NAME OF PERSON RELYING ON EXEMPTION: Shareholder Association for Research & Education (SHARE)
ADDRESS OF PERSON RELYING ON EXEMPTION: Suite 510, 1155 Robson St., Vancouver, BC, Canada, V6E 1B5
Written materials are submitted pursuant to Rule 14a-6(g)(1) promulgated under the Securities Exchange Act of 1934:
WITHHOLD VOTES ON THE RE-ELECTION OF PEGGY ALFORD AND MARC L. ANDREESSEN (PROPOSAL ONE)
VOTE YES ON PROPOSAL FOUR (Shareholder Proposal Regarding Dual Class Capital Structure)
VOTE YES ON PROPOSAL FIVE (Shareholder Proposal Regarding an Independent Chair)
Annual Meeting: May 25, 2022
Contact: Sarah Couturier-Tanoh, Manager Corporate Engagement and Advocacy, SHARE,
April 18, 2022
Dear Meta Platforms’ shareholders:
We urge you to withhold your votes on the re-election of Peggy Alford and Marc L. Andreessen, Proposal One at the upcoming Meta Platforms’ Annual Meeting.
We believe that the lack of independence of board members Peggy Alford and Marc L. Andreessen is undermining the board’s ability to adequately oversee the management team and represent shareholders’ best interests. Considering the risks and challenges the Company is facing, it is crucial for shareholders to hold Meta Platforms’ board of directors accountable for failing to establish a truly independent board and implement governance reforms to reinforce shareholders’ rights and protect long-term value.
A group of 15 shareholders representing 2.7 trillion AUM, including SHARE, the Illinois State Treasurer, Storebrand Asset Management, Mercy Investment, Ajurna Capital, the Northwest Coalition for Responsible Investment and others, attempted to engage with Meta Platforms’ directors in a letter, urging the Board to renew its cadre of directors, by declining to re-nominate Mr. Marc Andreesen and Ms. Peggy Alford as directors, and instead nominating new, highly-qualified independent directors. The shareholders also urged the board to implement certain governance reforms, including eliminating the dual-class structure and separating the functions of CEO and Chair. The board ignored our request to meet and discuss these important issues.

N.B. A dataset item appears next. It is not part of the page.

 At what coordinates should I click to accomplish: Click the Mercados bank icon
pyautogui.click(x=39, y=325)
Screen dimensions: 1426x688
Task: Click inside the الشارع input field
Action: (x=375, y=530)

As shareholders concerned with the Company’s future, the welfare of users and the company’s social impact, we are disappointed by the board’s lack of response and were left with no other choice than to withhold our votes to hold the board accountable.
Strong leadership is urgently needed at the board level. This starts with the nomination of independent directors
In its 2022 Proxy Statement, Meta affirms that “each of the committees of [its] board of directors is comprised entirely of independent directors” and “the independent members of [its] board of directors provide effective oversight and represent the interests of all shareholders.”1
However, we believe that Mr. Marc L. Andreessen (Member of the Compensation, Nominating & Governance Committee) and Ms. Peggy A. Alford (Member of the Audit & Risk Oversight Committee) should not be considered independent directors and therefore, should not be serving on the critical Compensation, Nominating & Governance Committee or Audit & Risk Oversight Committee. We also believe that it is ill-advised to nominate Ms. Peggy Alford as a member of the Privacy Committee and Chair of the Compensation, Nominating & Governance Committee.
Mr. Andreessen’s thirteen-year tenure as a Board member already raises concerns around a potential lack of independence. In some jurisdictions such as the UK, that length of tenure would already disqualify him for an independence designation. Further, his alleged conduct as a director has raised red flags regarding interactions with management. In a 2016 lawsuit2, for example, shareholders alleged that Mr. Andreessen coached Mr. Zuckerberg to help him get the Board to approve a new stock structure giving Mr. Zuckerberg even more control. Mr. Andreesen was assigned to a special board committee reviewing the proposal, but text messages submitted as evidence for the lawsuit support the claim that Mr. Andreesen was secretly giving Meta’s CEO information and assisted him during the negotiations to secure endorsement of the proposal from independent Board members.3 In 2021, another lawsuit filed by shareholders accused Mr. Andreessen and several of his colleagues of breaching their fiduciary duty in the context of the $5 billion 2019 Federal Trade Commission settlement. The suit alleges that the Board authorized the multi-billion deal – instead of a $106 million settlement option – to avoid liability for Mr. Zuckerberg.4
Ms. Peggy A. Alford was appointed as a Board Member in 2019. Just two years earlier, she was hired as Chief Financial Officer and Head of Operations for the Chan Zuckerberg Initiative, Mr. Zuckerberg’s personal charity, which we believe disqualifies her for designation as an independent director. Considering the myriad legal, regulatory and human rights risks the Company faces and the disproportionate influence Mr. Zuckerberg has over the Board, Ms. Alford's presence on the Audit & Risk Oversight Committee is particularly concerning.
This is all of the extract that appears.